FTS Internals
Tokenization
- Normalization: NFKC unicode normalization
- Tokenizer: Bigram (n=2) - each text is split into overlapping 2-character sequences
- Example: “東京タワー” → [“東京”, “京タ”, “タワ”, “ワー”]
Term ID Blinding
Term IDs are computed using HMAC-SHA256:
- No plaintext tokens are stored on disk
- Term ID = HMAC-SHA256(master_key, normalized_token)

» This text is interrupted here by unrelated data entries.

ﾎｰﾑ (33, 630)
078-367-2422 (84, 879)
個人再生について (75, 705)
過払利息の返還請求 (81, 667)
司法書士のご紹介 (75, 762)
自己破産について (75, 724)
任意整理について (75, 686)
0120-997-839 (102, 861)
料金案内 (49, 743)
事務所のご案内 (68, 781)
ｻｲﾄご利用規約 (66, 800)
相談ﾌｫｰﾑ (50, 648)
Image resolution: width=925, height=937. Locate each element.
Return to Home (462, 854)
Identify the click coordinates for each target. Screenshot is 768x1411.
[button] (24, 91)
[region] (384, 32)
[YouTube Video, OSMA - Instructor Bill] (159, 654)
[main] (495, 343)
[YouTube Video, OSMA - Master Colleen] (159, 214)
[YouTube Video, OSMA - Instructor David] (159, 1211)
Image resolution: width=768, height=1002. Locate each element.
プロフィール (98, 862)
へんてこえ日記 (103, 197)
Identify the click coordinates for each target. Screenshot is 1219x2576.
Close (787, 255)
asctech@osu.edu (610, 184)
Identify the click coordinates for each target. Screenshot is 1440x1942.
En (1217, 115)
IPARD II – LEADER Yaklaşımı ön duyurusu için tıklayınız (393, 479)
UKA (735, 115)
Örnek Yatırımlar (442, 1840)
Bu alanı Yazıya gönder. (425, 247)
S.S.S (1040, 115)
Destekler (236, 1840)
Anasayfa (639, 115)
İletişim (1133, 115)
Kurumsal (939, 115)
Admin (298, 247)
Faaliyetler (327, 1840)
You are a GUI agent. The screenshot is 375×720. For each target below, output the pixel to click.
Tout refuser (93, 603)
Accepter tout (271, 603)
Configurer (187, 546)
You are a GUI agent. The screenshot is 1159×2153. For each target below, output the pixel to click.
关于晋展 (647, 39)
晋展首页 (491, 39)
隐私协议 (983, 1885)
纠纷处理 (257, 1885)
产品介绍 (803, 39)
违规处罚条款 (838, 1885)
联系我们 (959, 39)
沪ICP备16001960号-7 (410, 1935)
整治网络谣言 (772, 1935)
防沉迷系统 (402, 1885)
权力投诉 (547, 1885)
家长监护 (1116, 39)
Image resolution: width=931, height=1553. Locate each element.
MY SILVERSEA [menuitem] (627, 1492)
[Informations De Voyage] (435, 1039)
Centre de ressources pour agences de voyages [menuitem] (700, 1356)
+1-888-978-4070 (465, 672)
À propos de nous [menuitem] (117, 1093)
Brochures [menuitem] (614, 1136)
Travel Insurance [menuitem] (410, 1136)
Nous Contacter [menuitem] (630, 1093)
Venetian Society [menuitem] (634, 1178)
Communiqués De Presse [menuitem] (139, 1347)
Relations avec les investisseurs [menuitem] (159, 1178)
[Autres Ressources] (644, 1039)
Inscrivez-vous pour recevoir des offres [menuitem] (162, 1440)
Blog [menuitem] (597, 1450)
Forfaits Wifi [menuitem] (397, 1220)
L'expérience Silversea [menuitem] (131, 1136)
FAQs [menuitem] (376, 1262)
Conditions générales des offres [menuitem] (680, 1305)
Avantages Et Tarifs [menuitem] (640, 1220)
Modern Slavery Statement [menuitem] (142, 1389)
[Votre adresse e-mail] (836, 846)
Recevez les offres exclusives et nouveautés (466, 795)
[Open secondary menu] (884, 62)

- This provides privacy: the disk contents do not reveal what terms are indexed
Postings Storage
Postings lists are stored in B-tree with compression:
- Delta encoding: Document IDs are stored as deltas from the previous ID
- Varint compression: Deltas are encoded as variable-length integers
- Postings are stored in the same B-tree infrastructure as regular data
Scoring
- Algorithm: BM25 (Okapi BM25)
- Used in NATURAL LANGUAGE MODE for relevance ranking
Phrase Matching
Phrase queries (e.g., "東京タワー") verify consecutive bigram positions:
- Tokenize the phrase into bigrams
- Find postings for each bigram
- Verify that positions are consecutive across all bigrams
Snippet Generation
fts_snippet() uses a local scan approach with a UTF-8 offset map:
- Find matching positions in the document
- Build a char<->byte offset map for normalized text
- Convert match byte offsets to char windows via binary search
- Slice and apply highlight tags (open/close) around matched regions
- Truncate to the specified maximum length
Memory note:
- Offset map size is bounded by
(normalized_chars + 1) * sizeof(usize)bytes per call.